**Prompt:** Reproduce the records below exactly; the images should not appear.
*** Opening Dataset entries ***
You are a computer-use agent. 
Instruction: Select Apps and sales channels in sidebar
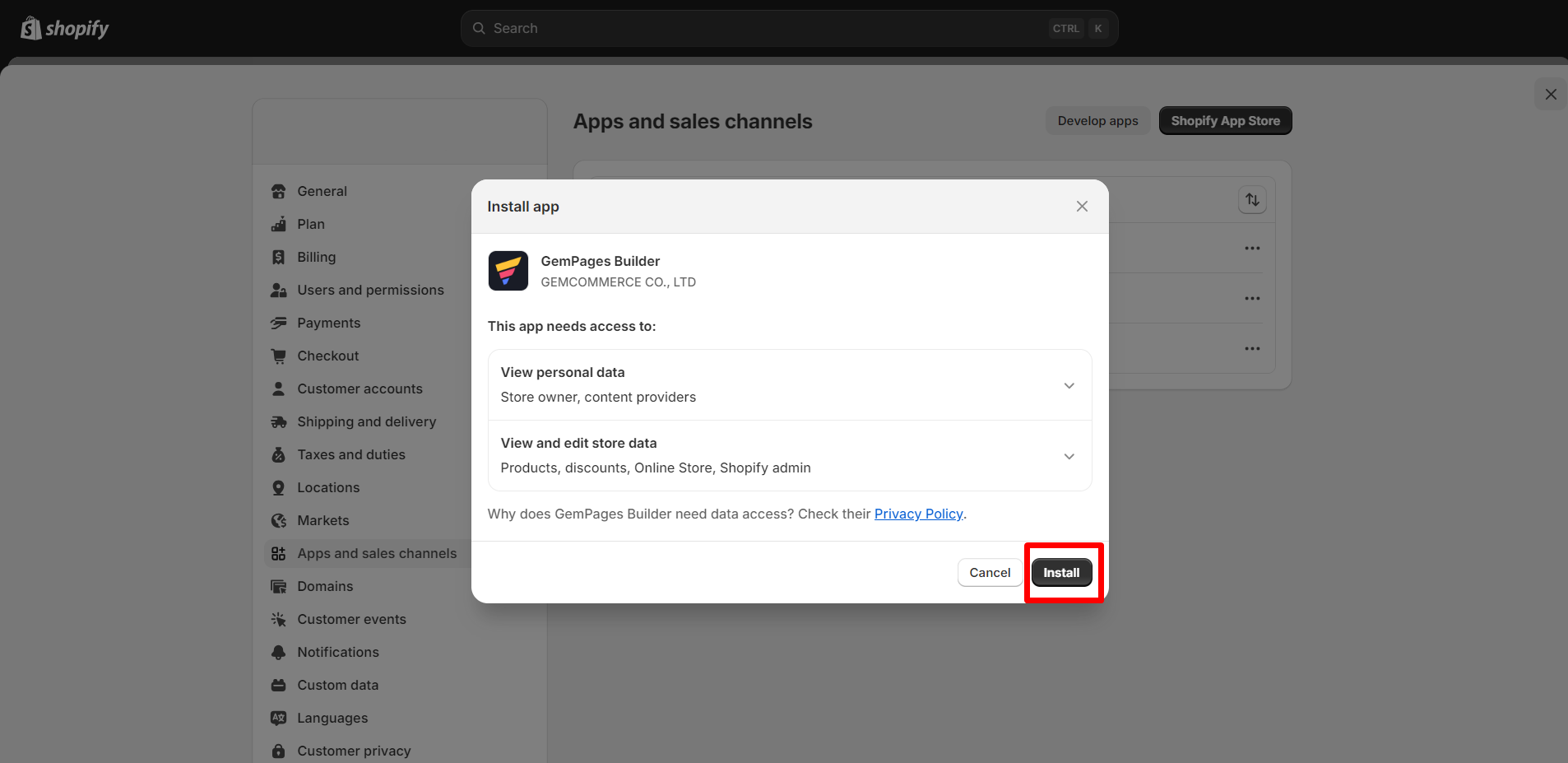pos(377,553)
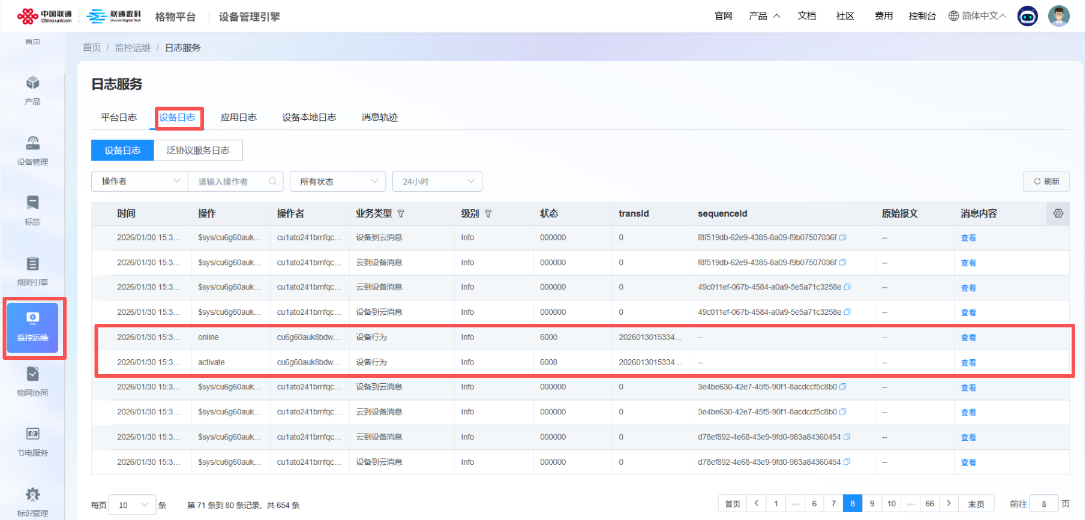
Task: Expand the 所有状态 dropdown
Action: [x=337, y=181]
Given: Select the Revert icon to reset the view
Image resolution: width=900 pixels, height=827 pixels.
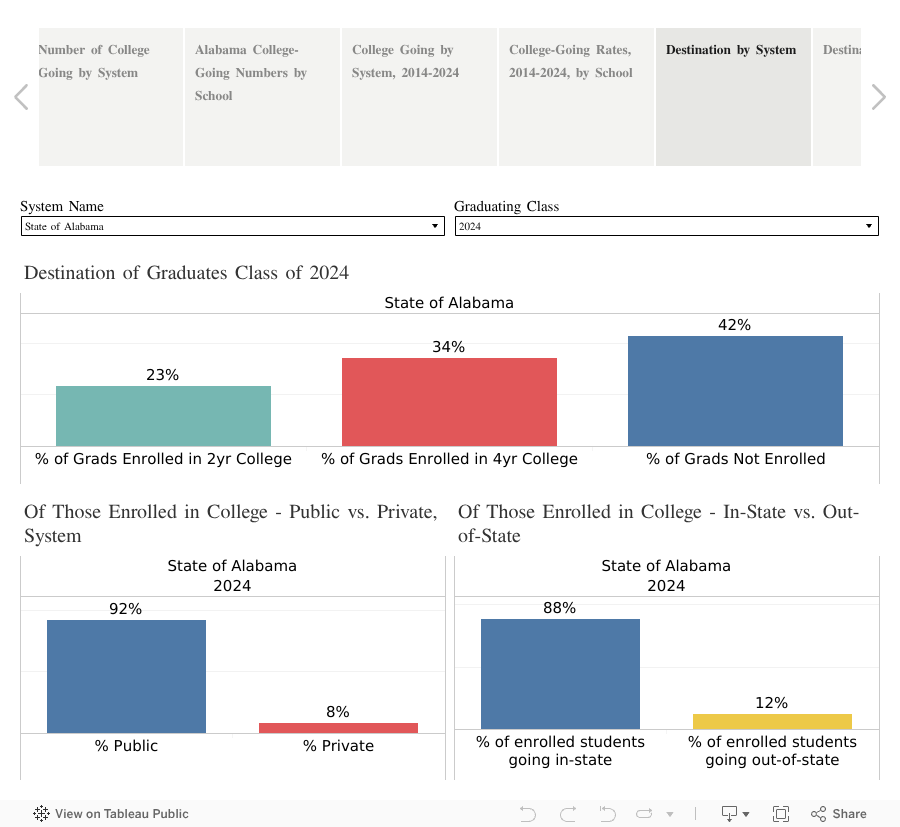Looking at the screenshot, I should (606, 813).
*** Closing Dataset entries ***
**Exercise solution:**
You are a computer-use agent. 
Instruction: Select Apps and sales channels in sidebar
pos(377,553)
Task: Expand the 所有状态 dropdown
Action: [x=337, y=181]
Given: Select the Revert icon to reset the view
Image resolution: width=900 pixels, height=827 pixels.
Looking at the screenshot, I should (606, 813).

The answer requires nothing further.